A sync built on top of WooCommerce inherits WooCommerce's surface, and that surface moves. Plugins update. A field shifts between versions. An API key rotates. A change that looks cosmetic from the storefront side breaks the contract the sync depends on, and the sync stops.

It rarely stops loudly. There is no alarm when a price stops propagating. The first sign is downstream and human: a customer is quoted one price on the store and invoiced another, or an order arrives in the ERP missing a field the team expected. By the time someone notices, the two databases have been disagreeing for a while, and the work is not just fixing the sync but finding and correcting everything that drifted while it was down.

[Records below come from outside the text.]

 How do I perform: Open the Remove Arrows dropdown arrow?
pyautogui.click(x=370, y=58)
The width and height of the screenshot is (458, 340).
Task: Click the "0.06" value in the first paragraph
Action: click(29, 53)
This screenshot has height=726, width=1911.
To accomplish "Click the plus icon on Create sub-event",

This is the debt. It is not a one-time integration cost. It is a standing liability that the firm services with attention, paid in the small emergencies that come from two systems silently falling out of step. The firm does not own the surface the sync sits on, so it cannot prevent the breakage, only react to it.

Why it stays invisible

The debt is invisible because it is paid in scattered moments rather than on an invoice. Nobody budgets for "reconciling the customer table." The cost shows up as a confusing afternoon, a customer complaint, a manual correction, and then it disappears until the next time. Each instance is small enough to absorb and forget, which is exactly why the total is never counted.

It is also invisible because the architecture is so common that it reads as normal. Everyone in the category runs a storefront in front of a back office. The two-database shape feels like the way things are done, not like a decision that could be revisited.

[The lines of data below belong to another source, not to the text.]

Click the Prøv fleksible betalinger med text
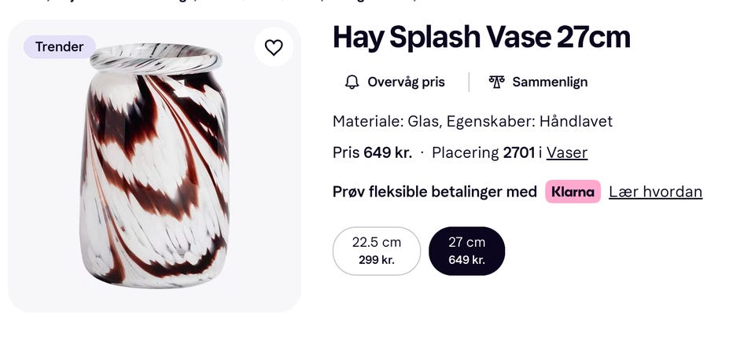Image resolution: width=755 pixels, height=341 pixels. [435, 192]
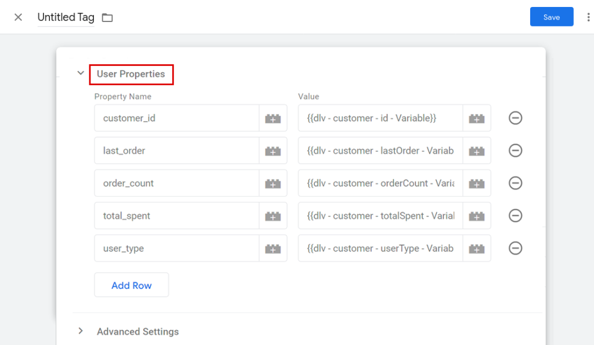This screenshot has width=594, height=345.
Task: Edit the total_spent value field
Action: 377,215
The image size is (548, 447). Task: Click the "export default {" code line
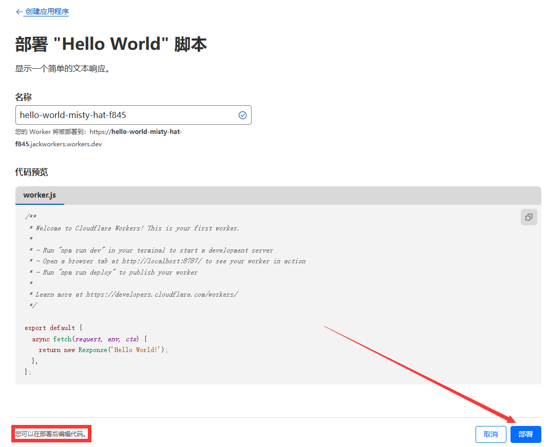(x=53, y=328)
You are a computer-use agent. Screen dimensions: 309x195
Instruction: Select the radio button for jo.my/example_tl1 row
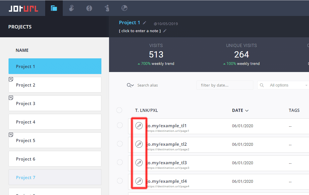pos(120,126)
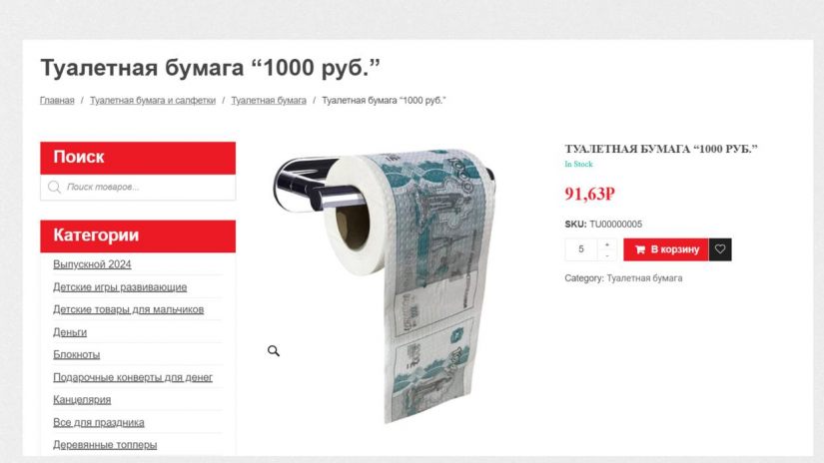824x463 pixels.
Task: Open 'Туалетная бумага' breadcrumb link
Action: pos(269,100)
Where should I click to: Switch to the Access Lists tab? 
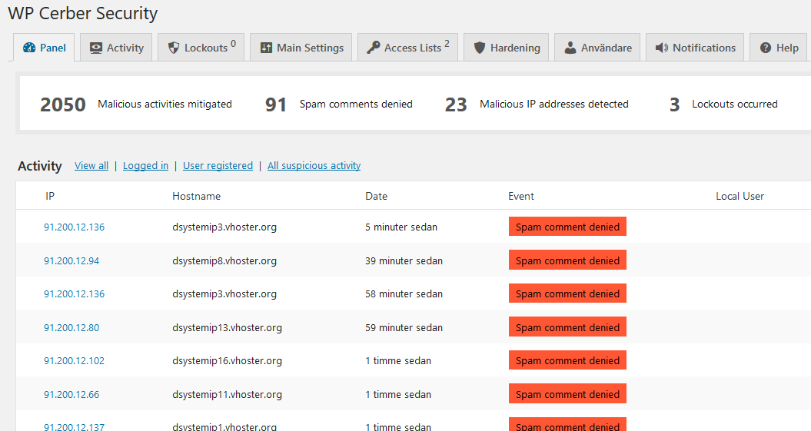pyautogui.click(x=413, y=48)
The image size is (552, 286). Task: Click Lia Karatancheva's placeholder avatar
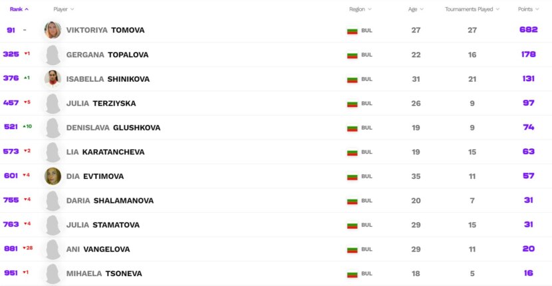[x=53, y=152]
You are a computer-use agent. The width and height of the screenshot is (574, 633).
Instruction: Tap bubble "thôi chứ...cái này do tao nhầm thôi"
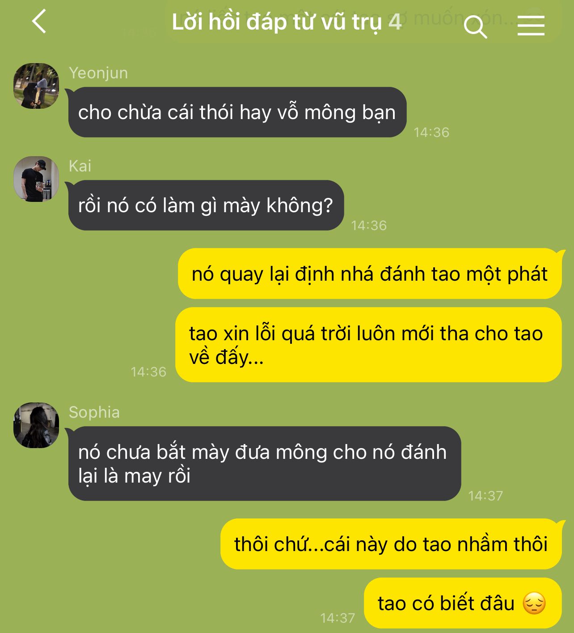pyautogui.click(x=391, y=544)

When one database becomes the cheaper answer

The two-database architecture is the right starting point more often than not. It gets a firm online quickly and lets each system do what it is good at. The question is not whether it was right to begin with. The question is when the standing cost of the sync exceeds the cost of removing it.

That point arrives when the volume of shared data is large enough, and the business depends on it enough, that a silent drift is no longer a nuisance but a real operational risk. At that scale, the answer is to stop syncing two databases and start using one. A storefront does not need its own database. It can read from and write to the same database the ERP runs on, so that a customer is written once, an order lands in the operational backend directly, and a price is correct because there is only one copy of it.

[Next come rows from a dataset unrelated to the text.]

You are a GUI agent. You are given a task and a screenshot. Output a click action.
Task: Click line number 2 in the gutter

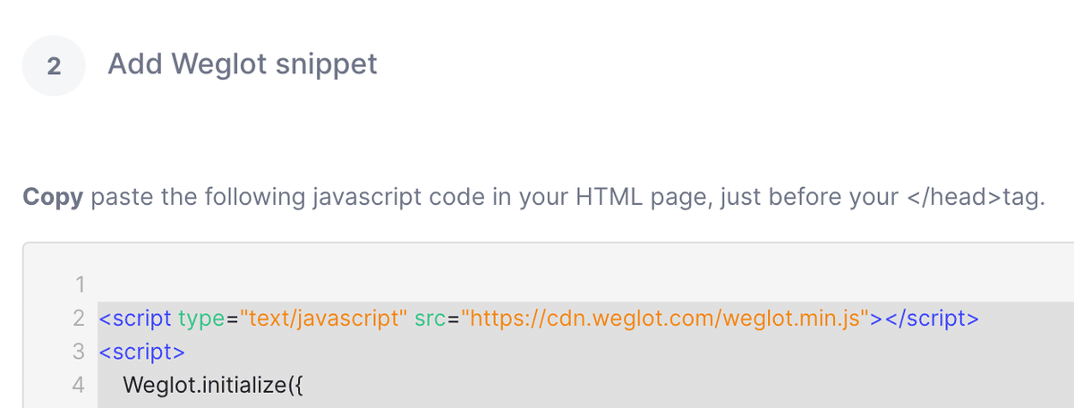(x=79, y=318)
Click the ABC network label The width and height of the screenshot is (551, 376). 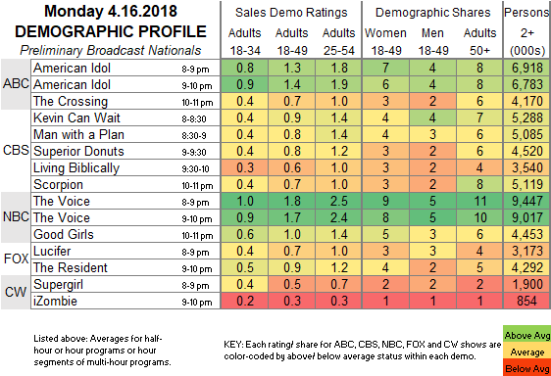[16, 84]
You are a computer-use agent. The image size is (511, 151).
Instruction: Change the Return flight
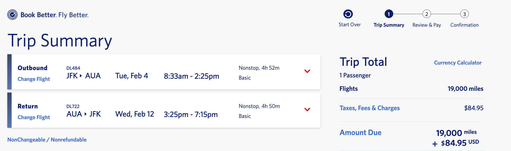pyautogui.click(x=34, y=117)
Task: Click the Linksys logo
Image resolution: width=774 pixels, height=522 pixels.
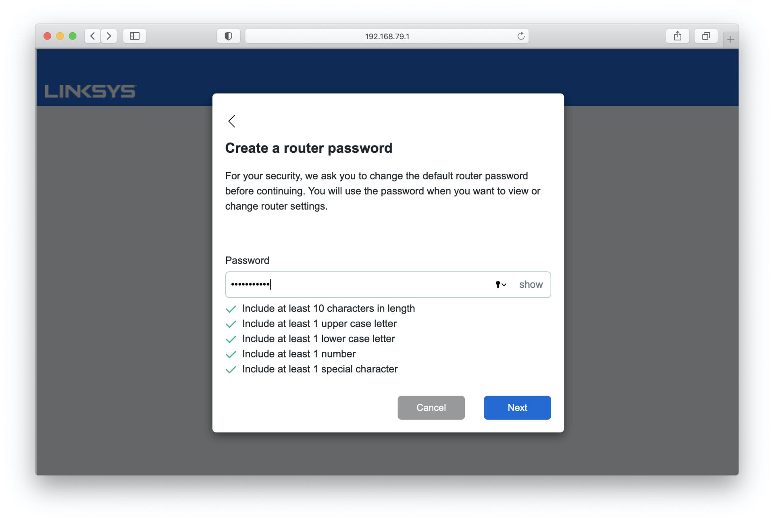Action: coord(90,91)
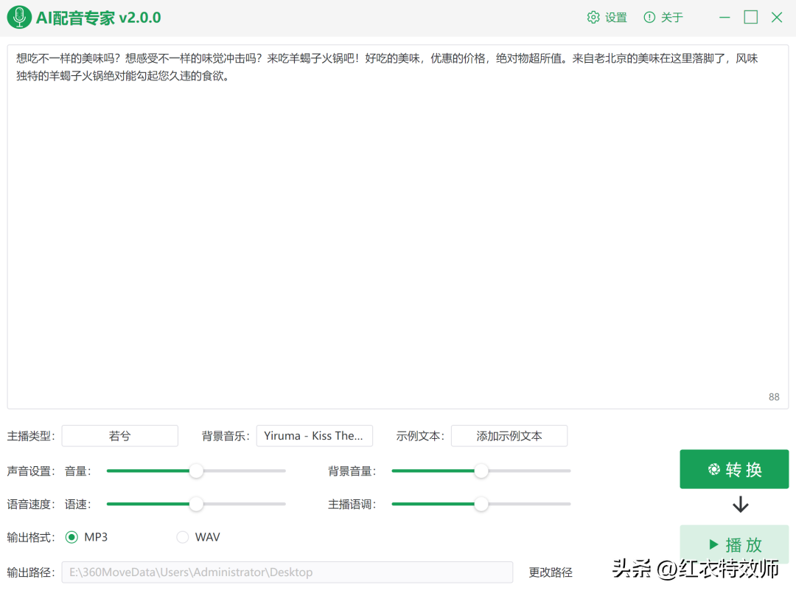Screen dimensions: 796x596
Task: Click the microphone logo icon
Action: click(x=18, y=16)
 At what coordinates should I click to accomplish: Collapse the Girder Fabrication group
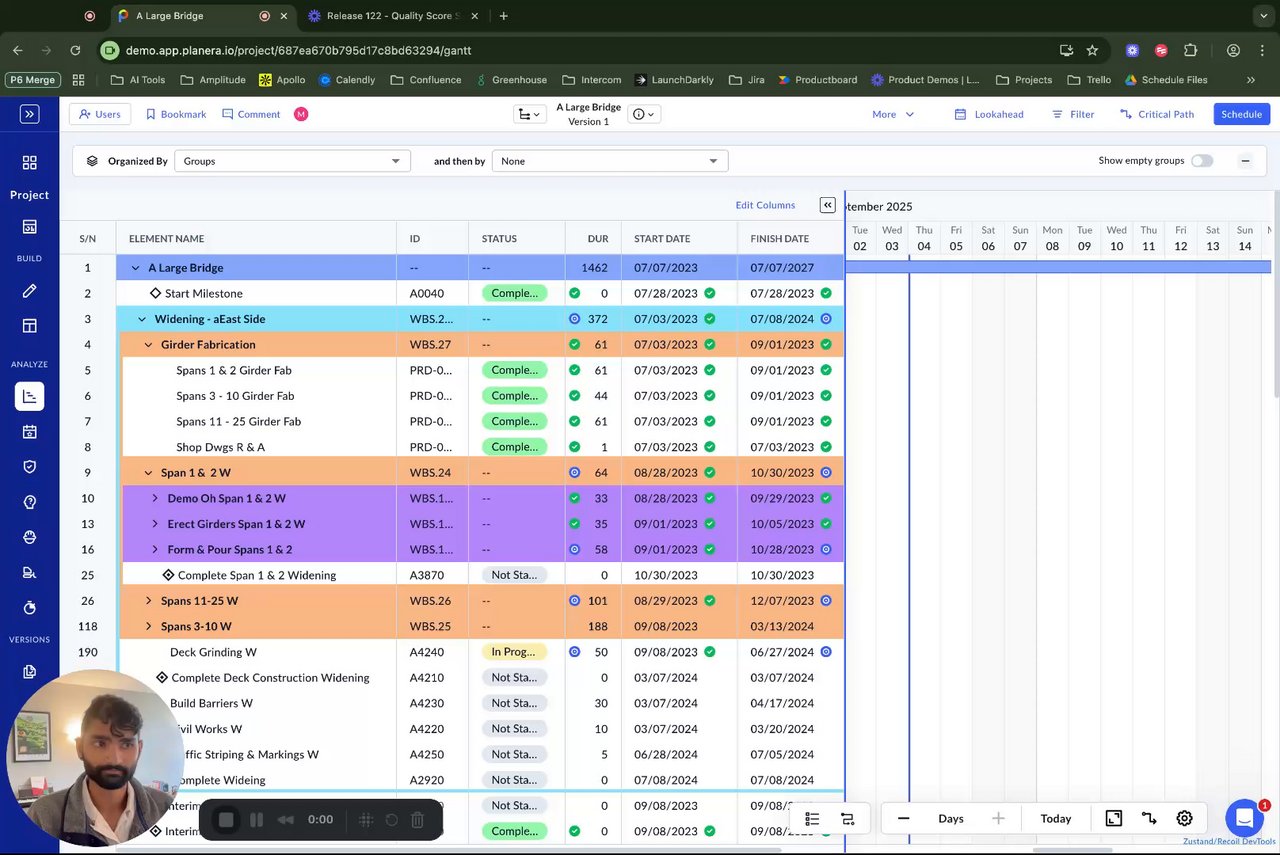[x=149, y=345]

When the second database goes away, so does the sync, and so does the entire class of failure that came with it. There is nothing to fall out of step. We did exactly this for AK Suppliers & Distributors: retired WooCommerce and its MySQL database, rebuilt the storefront as a custom Next.js application on the ERP's own PostgreSQL, and removed the sync as a component rather than maintaining it.

The decision, framed honestly

Collapsing two databases into one is not free. It means rebuilding the storefront rather than buying it. The trade is that you stop paying the sync debt forever in exchange for a one-time build. For a firm still finding its footing online, that trade does not pay. For a firm whose order volume and data dependence have grown past the point where a silent sync failure is tolerable, it pays clearly, because the build replaces a maintenance surface instead of adding one.

The signal to watch for is simple. When your team has started to distrust your own prices, or routinely checks whether two systems agree before acting, you no longer have one source of truth. You have two truths and a hope that they match. That is the moment to make them one.